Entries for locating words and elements
══════════════════════════════
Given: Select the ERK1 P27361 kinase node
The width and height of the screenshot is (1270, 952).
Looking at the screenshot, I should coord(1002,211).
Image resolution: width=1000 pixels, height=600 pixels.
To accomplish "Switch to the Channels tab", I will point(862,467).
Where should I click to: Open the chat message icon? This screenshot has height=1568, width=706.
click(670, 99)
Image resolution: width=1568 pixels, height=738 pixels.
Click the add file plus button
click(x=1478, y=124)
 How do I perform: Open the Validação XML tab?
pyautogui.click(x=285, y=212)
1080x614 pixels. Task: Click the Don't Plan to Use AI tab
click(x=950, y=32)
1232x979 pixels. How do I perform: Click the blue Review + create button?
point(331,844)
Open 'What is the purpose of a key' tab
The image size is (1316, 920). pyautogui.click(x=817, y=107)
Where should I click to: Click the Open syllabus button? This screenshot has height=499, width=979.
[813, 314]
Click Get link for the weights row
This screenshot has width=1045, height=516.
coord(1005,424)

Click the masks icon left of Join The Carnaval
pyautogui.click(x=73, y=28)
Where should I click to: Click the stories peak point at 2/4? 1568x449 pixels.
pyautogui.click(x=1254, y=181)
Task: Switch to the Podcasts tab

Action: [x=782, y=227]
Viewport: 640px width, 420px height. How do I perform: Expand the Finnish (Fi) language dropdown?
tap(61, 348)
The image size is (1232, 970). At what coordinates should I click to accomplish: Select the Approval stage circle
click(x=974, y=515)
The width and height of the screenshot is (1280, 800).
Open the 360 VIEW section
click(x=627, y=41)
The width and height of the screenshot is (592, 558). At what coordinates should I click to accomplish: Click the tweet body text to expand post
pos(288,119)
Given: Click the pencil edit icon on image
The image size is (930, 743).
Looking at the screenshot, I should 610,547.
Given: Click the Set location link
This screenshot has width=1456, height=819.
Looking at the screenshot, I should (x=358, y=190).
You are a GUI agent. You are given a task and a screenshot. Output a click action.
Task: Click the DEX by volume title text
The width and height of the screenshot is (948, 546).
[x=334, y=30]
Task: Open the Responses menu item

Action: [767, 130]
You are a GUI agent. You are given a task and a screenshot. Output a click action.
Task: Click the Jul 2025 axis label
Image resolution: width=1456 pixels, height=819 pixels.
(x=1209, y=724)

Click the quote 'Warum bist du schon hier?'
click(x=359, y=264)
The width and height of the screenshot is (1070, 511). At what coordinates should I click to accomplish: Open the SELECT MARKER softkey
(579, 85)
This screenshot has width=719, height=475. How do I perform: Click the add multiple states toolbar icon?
══════════════════════════════
[Task requirements]:
Please list every line of the listing above that contains the string "point". Case counts, so match only that exact capitalization.

[Task solution]:
To accomplish "Switch to the Channels tab", I will point(862,467).
point(331,844)
Where should I click to: Click the stories peak point at 2/4? 1568x449 pixels.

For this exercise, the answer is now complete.